The authors have developed a system that is
- achieving producer anonymity against adversaries who analyze content names, signatures and packet routes; and is
- leveraging mostly baseline NDN mechanisms.
The design is based on the Hidden Service in
Tor and is employing so-called self-certifying names as producer pseudonyms so that consumers can talk to producers through rendezvous point without exposing a routable name. In order to prevent en-route information leakage, producers communicate with other other nodes only through circuits. Additional anonymity for rendezvous communication is achieved through RICE.
The system has been implemented using the ndn-cxx library, with AES-128 for encryption and HMAC-SHA-256 for message digests. One advantage of the system is that it can provide the same level of anonymity as Tor's Hidden Service with less of anonymizing routers, which results in reduced latency and higher throughput.
A Data-Centric View on the Web of Things
Cenk Gündoğan provided a presentation on a Data-centric View on the Web of Things which followed up on his paper at ACM ICN-2020 on Toward a RESTful Information-Centric Web of Things: A Deeper Look at Data Orientation in CoAP.
This presentation was discussing the adoption of information-centric properties in the CoAP-based IoT technology stack, for example:
- request-response semantics (through regular CoAP GET method semantics);
- stateful forwarding and caching (could be achieved through CoAP proxy chaining); and
- content object security (OSCORE).
General ICN principles can be found in different protocols, at different layers. For example DASH-based video streaming is essentially ICN on top of HTTP from an application perspective. Similar comparisons could be made in other domains, namely IoT, specifically for the CoAP technology stack.

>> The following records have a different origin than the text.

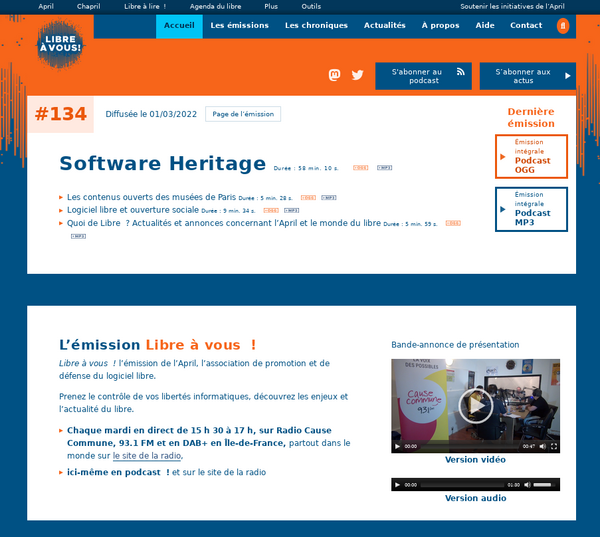Image resolution: width=600 pixels, height=537 pixels.
Task: Open the Mastodon profile icon
Action: (335, 75)
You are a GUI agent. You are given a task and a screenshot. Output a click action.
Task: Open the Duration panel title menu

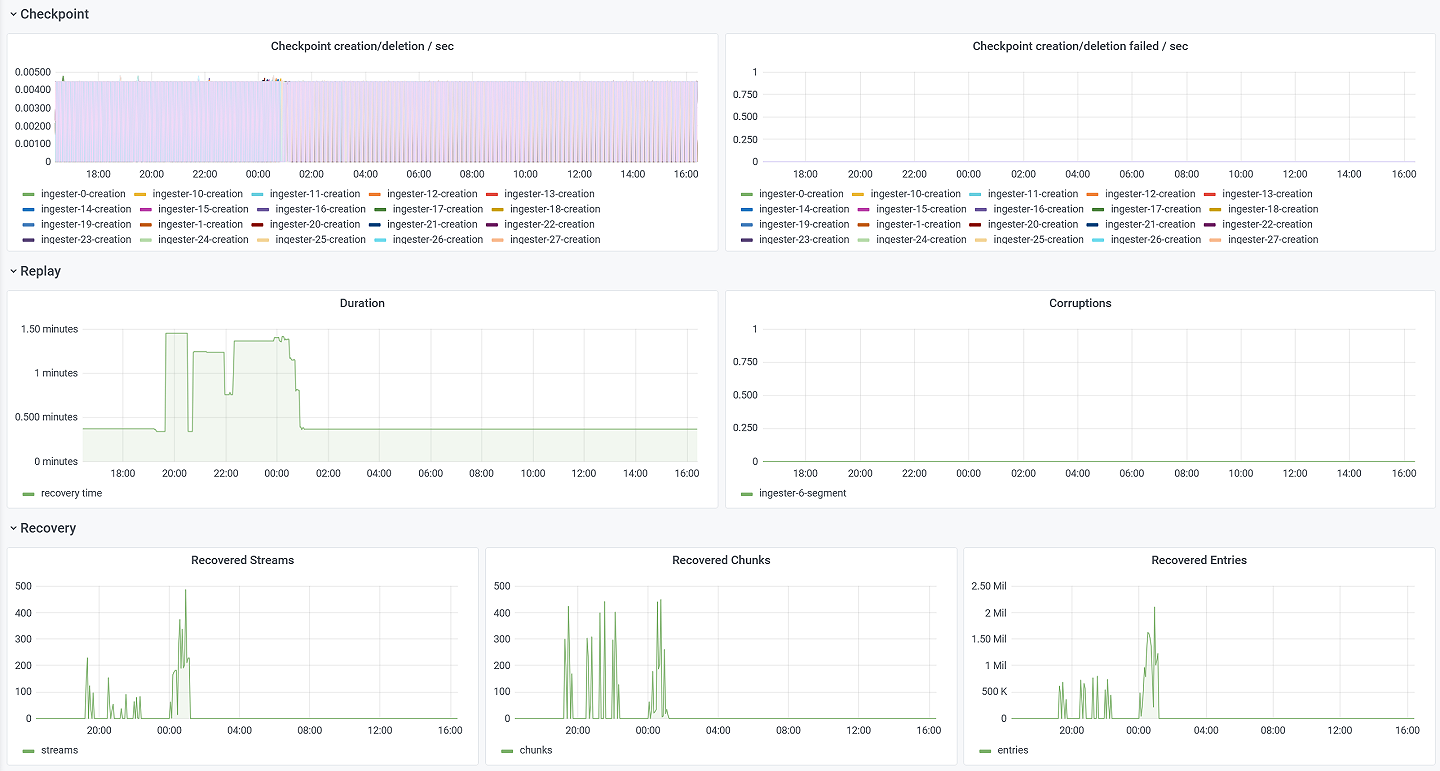pos(362,303)
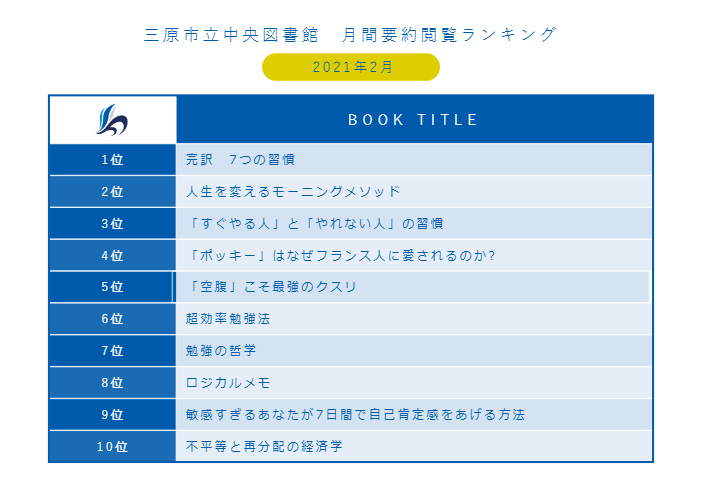Viewport: 702px width, 486px height.
Task: Click the 8位 rank cell
Action: [x=112, y=383]
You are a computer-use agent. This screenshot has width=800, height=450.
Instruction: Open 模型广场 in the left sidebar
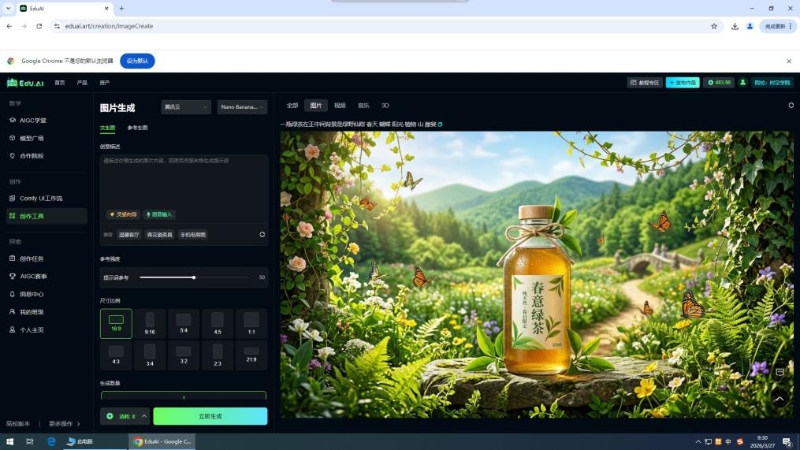point(32,138)
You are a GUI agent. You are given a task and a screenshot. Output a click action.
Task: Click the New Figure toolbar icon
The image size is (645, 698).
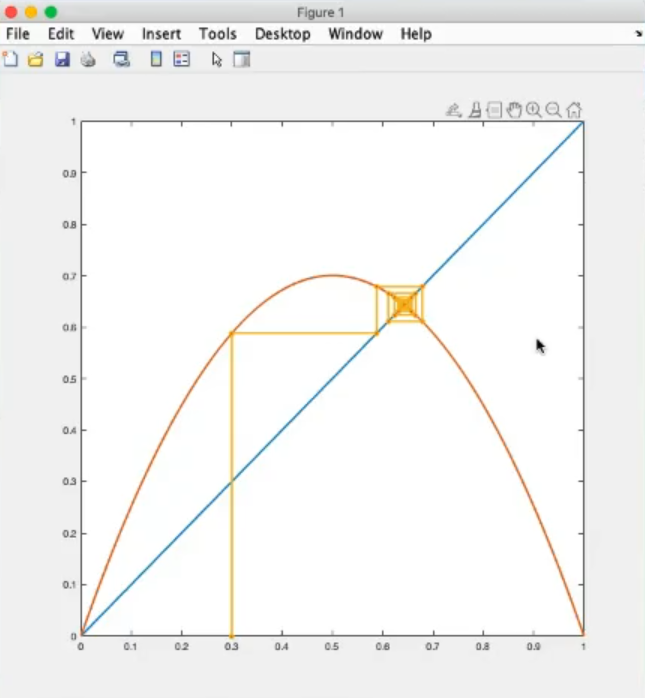click(11, 60)
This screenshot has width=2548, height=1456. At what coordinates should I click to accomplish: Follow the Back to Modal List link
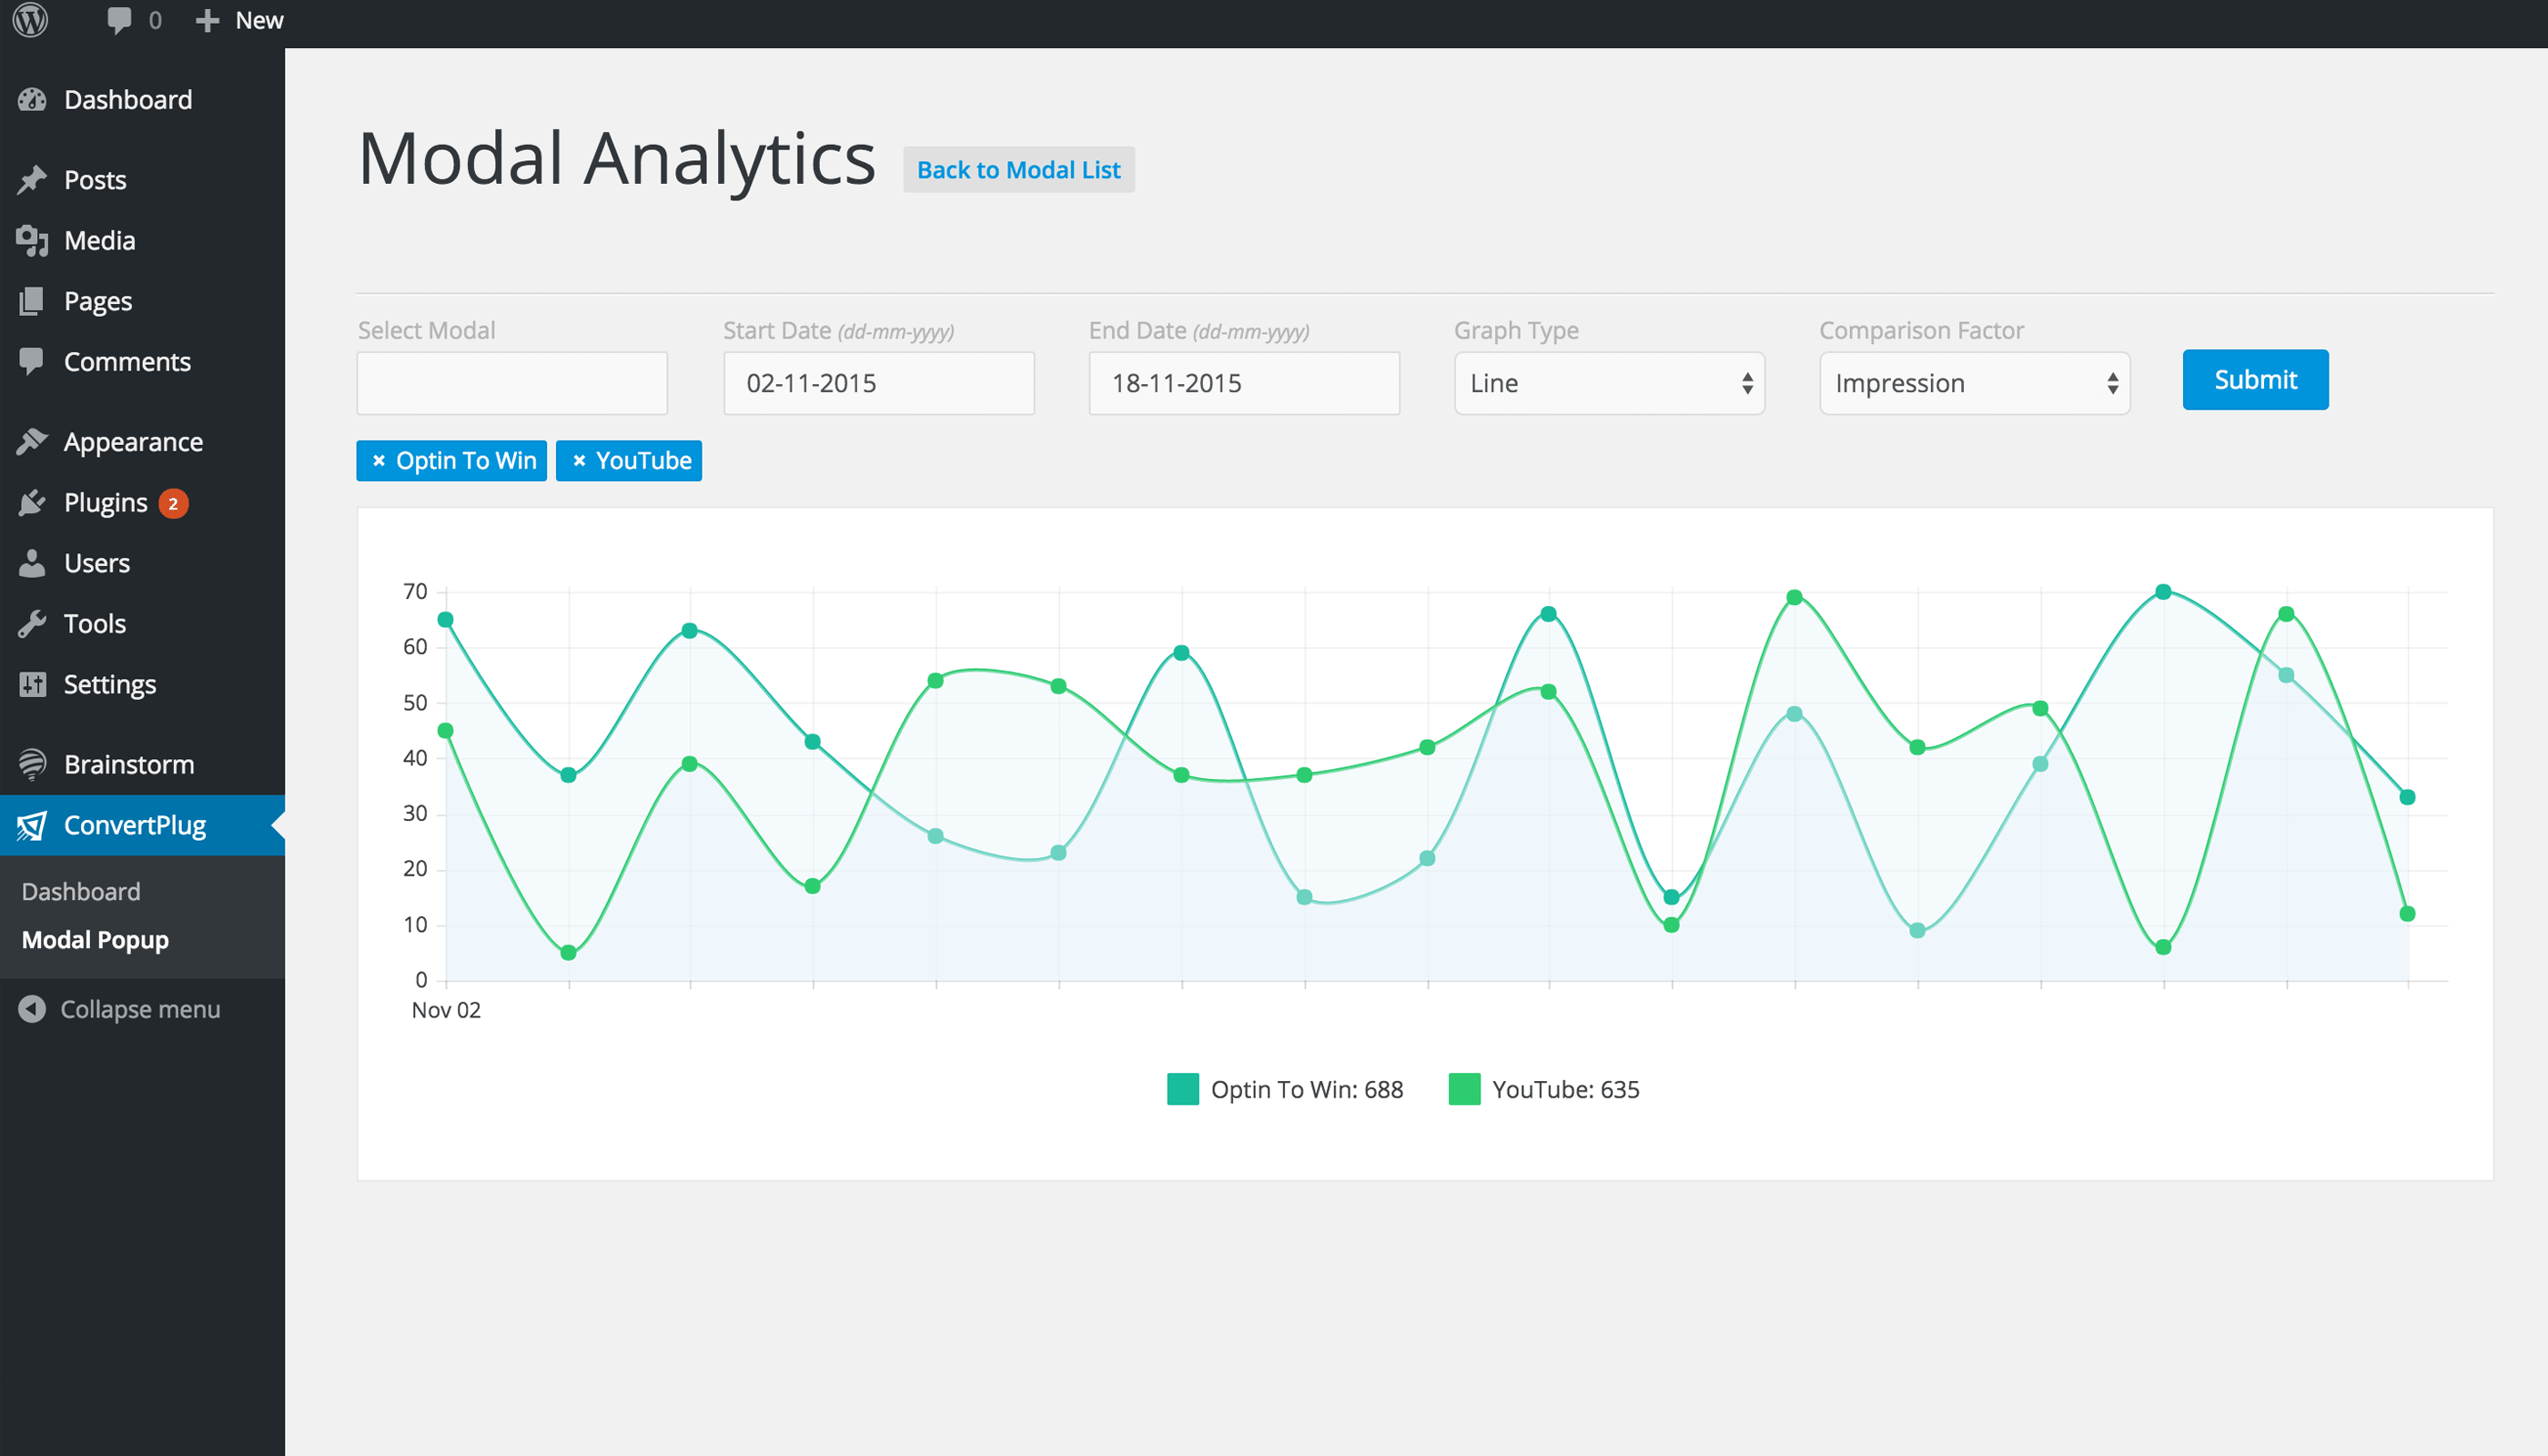[1018, 170]
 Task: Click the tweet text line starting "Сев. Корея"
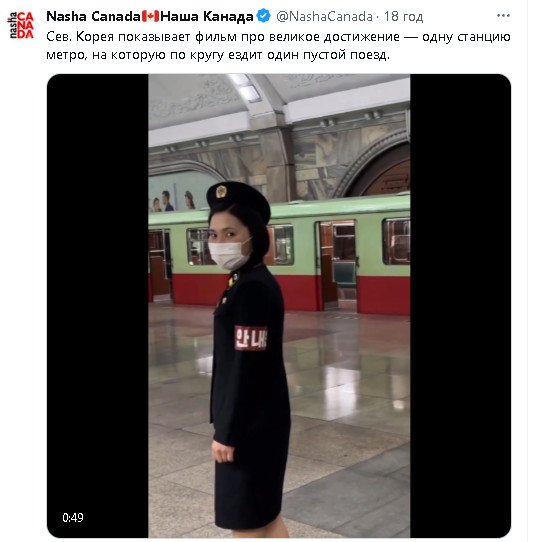[278, 37]
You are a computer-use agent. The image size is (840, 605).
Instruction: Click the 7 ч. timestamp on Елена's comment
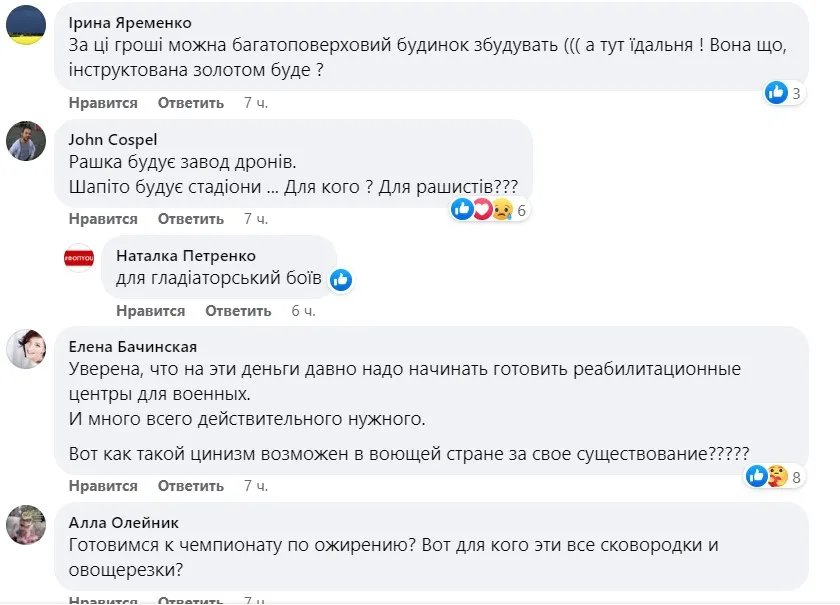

The general question here is whether a corresponding CoAP system with application-layer proxying and object security would be comparable to an ICN-based system with respect to feature completeness and efficiency (communication- and implementation-wise).
Other questions that the authors are currently investigating include how relevant ICN features such as the implicit multicast ability could be added/mapped to CoAP and how ICN's name-based routing and forwarding strategies (that could work without dedicated routing protocols in some scenarios) could be matched by CoAP systems (without completely re-implementing ICN on top of CoAP).